CITAX H1

Gijzeling tak efektif mendongkrak pajak 2016

KONTAN.CO.ID | 21 Desember 2016

Menko Perekonomian Darmin Nasution (kedua kiri), Menteri Keuangan Sri Mulyani (tengah) Wakil Ketua KPK Laode M Syarif (kedua kanan), Dirjen Pajak Ken Dwijugiasteadi (kiri), dan Dirjen Bea Cukai Heru Pambudi (kanan) berbincang seusai rapat perdana Tim Refo

JAKARTA. Upaya pemerintah yang gencar melakukan penindakan hukum alias law enforcement terhadap penunggak pajak belum terlihat efektif sampai jelang penutupan tahun ini. Terutama, jika tujuannya untuk mendorong penerimaan pajak tahun 2016.

Hal itu diungkapkan oleh Direktur Eksekutif Center for Indonesia Taxation and Analysis (CITA) Yustinus Prastowo. Menurutnya, apalagi jika pemerintah berharap ada peningkatan peserta tax amnesty dari kebijakan ini.

Sebab, law enforcement akan berpengaruh jika konteksnya untuk mendorong peserta tax amnesty di periode terakhir, Januari-Maret 2017. “Saya perkirakan, penerimaan pajak tahun ini paling akan mencapai 83%-84% dari target,” kata Yustinus, Rabu (21/12).

Seperti yang disampaikan oleh DIrektur Jenderal pajak Ken Dwijugiasetiadi, pihaknya sudah melakukan penahanan atau gijzeling terhadap salah satu wajib pajak di Cilacap berinisial BH. Ia dijebloskan ke penjara Nusakambangan, karena enggan membayar tunggakan pajak senilai Rp 839 juta.

BH bukan orang pertama yang merasakan galaknya petugas wajab terhadap pengemplang.

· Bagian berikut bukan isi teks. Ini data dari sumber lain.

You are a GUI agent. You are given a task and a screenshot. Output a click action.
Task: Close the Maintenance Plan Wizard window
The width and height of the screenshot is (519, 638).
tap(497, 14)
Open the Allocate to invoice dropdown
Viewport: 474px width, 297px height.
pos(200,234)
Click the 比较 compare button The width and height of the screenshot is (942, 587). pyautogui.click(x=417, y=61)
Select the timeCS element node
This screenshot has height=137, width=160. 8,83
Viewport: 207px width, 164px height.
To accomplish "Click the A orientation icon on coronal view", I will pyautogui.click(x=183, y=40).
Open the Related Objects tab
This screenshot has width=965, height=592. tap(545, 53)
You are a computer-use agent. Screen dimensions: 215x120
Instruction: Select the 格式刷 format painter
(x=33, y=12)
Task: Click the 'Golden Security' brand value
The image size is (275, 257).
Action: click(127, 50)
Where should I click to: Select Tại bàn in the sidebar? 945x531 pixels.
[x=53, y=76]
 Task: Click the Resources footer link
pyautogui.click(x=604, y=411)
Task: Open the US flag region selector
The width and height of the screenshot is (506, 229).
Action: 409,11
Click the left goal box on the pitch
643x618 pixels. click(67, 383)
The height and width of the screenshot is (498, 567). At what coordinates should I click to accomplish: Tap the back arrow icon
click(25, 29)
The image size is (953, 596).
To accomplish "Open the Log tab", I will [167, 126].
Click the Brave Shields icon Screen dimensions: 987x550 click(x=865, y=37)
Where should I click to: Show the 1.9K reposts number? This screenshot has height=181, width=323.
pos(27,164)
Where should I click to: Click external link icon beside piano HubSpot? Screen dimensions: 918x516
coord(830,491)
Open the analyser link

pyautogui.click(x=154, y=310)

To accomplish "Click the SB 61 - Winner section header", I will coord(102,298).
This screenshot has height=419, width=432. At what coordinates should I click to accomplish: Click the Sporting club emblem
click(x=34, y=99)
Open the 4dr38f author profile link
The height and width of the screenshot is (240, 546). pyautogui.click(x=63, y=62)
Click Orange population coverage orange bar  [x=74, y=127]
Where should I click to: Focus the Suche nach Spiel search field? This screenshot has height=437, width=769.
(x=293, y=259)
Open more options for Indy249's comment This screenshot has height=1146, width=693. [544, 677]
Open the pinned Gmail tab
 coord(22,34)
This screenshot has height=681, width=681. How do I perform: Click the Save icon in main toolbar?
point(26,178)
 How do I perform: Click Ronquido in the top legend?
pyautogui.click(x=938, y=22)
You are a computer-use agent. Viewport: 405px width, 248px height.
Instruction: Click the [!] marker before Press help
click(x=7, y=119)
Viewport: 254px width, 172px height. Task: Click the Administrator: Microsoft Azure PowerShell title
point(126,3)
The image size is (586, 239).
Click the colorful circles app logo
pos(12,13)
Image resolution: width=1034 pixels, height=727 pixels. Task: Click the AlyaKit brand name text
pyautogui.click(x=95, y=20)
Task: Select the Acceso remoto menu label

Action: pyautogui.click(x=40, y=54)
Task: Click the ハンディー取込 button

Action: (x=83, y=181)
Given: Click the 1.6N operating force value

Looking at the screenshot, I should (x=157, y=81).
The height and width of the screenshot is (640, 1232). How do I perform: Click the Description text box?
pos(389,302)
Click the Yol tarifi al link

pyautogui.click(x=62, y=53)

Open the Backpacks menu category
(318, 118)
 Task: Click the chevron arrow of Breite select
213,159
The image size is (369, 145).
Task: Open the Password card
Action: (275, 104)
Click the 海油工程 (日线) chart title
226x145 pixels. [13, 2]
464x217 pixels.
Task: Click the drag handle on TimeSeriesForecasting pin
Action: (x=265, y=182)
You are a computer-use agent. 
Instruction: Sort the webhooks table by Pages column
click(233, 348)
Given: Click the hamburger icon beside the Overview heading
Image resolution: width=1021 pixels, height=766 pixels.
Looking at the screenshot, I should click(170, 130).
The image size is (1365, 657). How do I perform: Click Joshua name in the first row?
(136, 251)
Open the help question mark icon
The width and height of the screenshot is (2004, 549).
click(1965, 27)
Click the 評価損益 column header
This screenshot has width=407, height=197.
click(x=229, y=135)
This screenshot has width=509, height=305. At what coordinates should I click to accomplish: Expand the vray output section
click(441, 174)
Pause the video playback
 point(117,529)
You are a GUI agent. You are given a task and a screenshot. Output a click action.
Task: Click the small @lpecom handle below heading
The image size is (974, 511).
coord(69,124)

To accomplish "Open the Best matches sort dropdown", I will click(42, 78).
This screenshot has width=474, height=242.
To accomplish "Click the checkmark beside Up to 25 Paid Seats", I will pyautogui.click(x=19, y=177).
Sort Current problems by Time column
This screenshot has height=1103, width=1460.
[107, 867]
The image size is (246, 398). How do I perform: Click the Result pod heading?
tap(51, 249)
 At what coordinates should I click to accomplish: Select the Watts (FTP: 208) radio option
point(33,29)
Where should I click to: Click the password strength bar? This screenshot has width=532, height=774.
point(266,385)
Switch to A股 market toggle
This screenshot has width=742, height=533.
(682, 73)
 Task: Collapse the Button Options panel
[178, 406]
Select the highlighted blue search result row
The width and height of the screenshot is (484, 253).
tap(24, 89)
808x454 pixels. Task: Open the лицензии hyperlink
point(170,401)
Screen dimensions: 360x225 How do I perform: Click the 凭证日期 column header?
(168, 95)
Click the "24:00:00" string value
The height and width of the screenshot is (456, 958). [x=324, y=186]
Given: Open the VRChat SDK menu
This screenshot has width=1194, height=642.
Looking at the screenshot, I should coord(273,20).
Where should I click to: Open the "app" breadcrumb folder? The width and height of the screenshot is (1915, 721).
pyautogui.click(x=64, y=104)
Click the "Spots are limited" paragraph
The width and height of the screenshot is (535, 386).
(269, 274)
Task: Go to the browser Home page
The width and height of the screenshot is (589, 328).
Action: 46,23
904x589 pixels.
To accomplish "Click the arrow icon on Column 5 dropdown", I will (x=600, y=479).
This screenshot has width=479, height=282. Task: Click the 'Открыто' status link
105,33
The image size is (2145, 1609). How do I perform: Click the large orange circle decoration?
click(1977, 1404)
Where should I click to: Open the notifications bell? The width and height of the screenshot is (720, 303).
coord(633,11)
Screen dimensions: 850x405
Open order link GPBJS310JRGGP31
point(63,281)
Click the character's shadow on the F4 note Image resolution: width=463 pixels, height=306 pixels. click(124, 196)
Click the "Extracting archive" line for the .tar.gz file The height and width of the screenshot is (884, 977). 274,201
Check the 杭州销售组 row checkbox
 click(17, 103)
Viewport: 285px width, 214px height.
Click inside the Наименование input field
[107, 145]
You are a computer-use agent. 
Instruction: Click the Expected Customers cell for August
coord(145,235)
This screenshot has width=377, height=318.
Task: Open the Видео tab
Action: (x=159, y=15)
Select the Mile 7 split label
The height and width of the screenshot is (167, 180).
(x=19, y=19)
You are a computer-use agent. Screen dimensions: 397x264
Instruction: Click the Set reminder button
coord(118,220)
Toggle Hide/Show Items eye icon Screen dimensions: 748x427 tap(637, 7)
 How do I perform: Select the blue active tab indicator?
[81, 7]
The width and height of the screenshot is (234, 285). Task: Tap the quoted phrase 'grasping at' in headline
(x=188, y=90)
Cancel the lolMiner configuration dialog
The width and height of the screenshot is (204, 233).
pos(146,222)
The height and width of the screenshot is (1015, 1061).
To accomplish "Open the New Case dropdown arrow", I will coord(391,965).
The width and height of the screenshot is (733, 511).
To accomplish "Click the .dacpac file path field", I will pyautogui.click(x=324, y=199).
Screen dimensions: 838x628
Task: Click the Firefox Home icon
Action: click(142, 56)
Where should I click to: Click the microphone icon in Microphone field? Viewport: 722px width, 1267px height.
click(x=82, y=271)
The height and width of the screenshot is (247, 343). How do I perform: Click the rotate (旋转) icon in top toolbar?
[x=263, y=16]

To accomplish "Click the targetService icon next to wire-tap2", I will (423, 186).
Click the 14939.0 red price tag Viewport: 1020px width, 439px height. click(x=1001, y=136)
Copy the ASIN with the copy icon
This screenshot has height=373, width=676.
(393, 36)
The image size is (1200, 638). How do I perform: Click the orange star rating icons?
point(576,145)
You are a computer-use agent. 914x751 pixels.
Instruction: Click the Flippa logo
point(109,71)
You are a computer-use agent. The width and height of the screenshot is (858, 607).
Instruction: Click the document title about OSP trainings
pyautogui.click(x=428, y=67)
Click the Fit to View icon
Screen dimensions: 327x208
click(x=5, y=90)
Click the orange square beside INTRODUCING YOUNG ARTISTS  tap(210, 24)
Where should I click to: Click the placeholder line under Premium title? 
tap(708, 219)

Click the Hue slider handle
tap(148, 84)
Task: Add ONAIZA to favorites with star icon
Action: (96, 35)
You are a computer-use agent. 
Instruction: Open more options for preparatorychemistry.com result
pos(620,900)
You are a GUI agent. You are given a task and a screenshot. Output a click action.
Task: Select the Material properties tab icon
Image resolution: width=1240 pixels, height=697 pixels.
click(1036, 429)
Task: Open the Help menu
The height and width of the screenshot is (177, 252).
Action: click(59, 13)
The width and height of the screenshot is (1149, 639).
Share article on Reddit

Beberapa kali, sepanjang tahun ini otoritas pajak melakukan hal yang sama kepada orang yang tidak mau membayar pajaknya.

Menurut Yustinus, untuk menutupi defisit anggaran pemerintah akan mendorong penerimaan pajak dengan mempercepat pembayaran pajak, yang seharusnya dibayarkan tahun depan. Hal ini, seperti yang dilakukan pemerintah pada tahun 2015 lalu, praktik ini biasa disebut dengan istilah ijon pajak.

Meski demikian, dia yakin, praktik ini tidak akan dilakukan secara terang-terangan oleh pemerintah. Apalagi, sosok Menteri Keuangan Sri Mulyani yang sedang berusaha menjaga kredibilitas lembaga perpajakan.

Lebih lanjut, meski praktik ini tak salah, pemerintah akan terjebak dalam siklus tersebut jika rutin dilakukan.